WINCHESTER has been named as one of the most stress-free cities for commuting motorists.
In a survey that tracked people’s journeys across 49 cities, it was revealed that commuters travel at 19.99mph, whilst neighbouring Southampton was exposed as one of the 10 most gridlocked — with traffic there moving just 2mph quicker than in the heart of London, at an average 12.64mph.
Thursdays are the worst days to travel in Southampton, while Fridays are judged to be the worst in Winchester.
The figures were measured by insurance firm Direct Line, and drew on three billion speed and location observations in 20 million miles of data logged by motorists between April 2012 and December last year.
Prof Chris Turner, chief executive of Winchester Business Improvement District (BID), said he is pleased about the results.

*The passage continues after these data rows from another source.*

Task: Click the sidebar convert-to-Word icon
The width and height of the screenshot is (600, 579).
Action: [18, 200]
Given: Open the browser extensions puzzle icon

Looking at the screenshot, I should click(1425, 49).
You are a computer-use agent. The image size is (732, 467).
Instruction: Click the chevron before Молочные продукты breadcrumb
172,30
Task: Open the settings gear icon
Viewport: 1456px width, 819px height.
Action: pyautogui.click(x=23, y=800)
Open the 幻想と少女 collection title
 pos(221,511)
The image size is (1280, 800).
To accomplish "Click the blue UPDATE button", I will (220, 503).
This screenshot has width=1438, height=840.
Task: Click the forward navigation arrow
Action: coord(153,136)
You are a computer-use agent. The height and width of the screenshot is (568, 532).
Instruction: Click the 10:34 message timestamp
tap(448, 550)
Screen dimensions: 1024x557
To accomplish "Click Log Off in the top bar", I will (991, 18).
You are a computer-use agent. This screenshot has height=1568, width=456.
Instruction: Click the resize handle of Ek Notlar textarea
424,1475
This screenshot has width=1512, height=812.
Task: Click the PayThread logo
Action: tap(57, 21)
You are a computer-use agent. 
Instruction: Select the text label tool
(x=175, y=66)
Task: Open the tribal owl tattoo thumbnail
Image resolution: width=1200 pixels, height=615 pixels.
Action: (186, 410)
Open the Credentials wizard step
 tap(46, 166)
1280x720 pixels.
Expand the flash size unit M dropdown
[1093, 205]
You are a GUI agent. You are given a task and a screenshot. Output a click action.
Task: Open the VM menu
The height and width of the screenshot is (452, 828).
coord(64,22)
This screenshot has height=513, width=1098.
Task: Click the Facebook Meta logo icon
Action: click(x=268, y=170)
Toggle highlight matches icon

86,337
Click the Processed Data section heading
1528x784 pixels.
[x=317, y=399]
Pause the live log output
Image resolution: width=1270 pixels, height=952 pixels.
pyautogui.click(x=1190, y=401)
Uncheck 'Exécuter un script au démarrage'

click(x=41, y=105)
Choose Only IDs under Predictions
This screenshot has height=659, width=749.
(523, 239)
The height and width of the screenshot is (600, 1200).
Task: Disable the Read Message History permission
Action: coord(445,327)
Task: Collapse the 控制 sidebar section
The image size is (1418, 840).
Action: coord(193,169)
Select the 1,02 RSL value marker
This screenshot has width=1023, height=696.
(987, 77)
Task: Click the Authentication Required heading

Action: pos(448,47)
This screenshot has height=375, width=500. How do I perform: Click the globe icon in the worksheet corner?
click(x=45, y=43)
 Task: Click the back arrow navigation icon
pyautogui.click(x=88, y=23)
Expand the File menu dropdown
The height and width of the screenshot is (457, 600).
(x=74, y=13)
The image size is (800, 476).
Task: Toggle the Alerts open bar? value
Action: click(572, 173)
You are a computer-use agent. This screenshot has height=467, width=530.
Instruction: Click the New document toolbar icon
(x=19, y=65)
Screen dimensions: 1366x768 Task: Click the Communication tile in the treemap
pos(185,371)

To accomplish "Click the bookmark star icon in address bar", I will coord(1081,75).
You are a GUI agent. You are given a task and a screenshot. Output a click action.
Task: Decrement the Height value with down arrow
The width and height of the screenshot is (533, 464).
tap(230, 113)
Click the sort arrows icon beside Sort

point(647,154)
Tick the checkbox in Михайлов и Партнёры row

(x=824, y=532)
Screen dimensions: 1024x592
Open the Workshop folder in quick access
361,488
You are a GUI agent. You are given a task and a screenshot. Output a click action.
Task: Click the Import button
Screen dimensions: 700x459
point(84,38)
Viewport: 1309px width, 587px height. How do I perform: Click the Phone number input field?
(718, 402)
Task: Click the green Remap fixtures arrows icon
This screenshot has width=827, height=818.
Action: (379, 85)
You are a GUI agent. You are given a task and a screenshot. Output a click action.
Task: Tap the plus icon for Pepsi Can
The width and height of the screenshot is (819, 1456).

“I think people worry far too much about coming in to the city,” he said.
“I think with the new 20mph speed limit and the road traffic plan, although there may be some small problems, the reality is that for a very vibrant and modern city it is actually much easier to get in to the middle of than many others.
“People will think the city they commute in to is appalling, but in comparison to others, Winchester is actually a very pleasant place to drive.”
However, Chris Holloway, director of Winchester Action on Climate Change (WinACC), thinks the survey should have also focussed on other aspects of travel in the city.
“I think they are missing the point,” she said.
“I don’t drive, so I don’t know about that, but the point is how stressful it is to walk, cycle, or get to work by other means.
“We in WinACC don’t want a city that is organised to make life easier for people to drive to work; we want it to be nicer for people living here.
“Just to look at how stressful it is to drive about is pointless.”
Former Winchester City Council transport leader, Cllr Victoria Weston, said: “I think that does show that Winchester is not as congested as it is constantly reported as.
“It’s important to talk about the 20mph scheme we are doing — I think that makes this more viable.”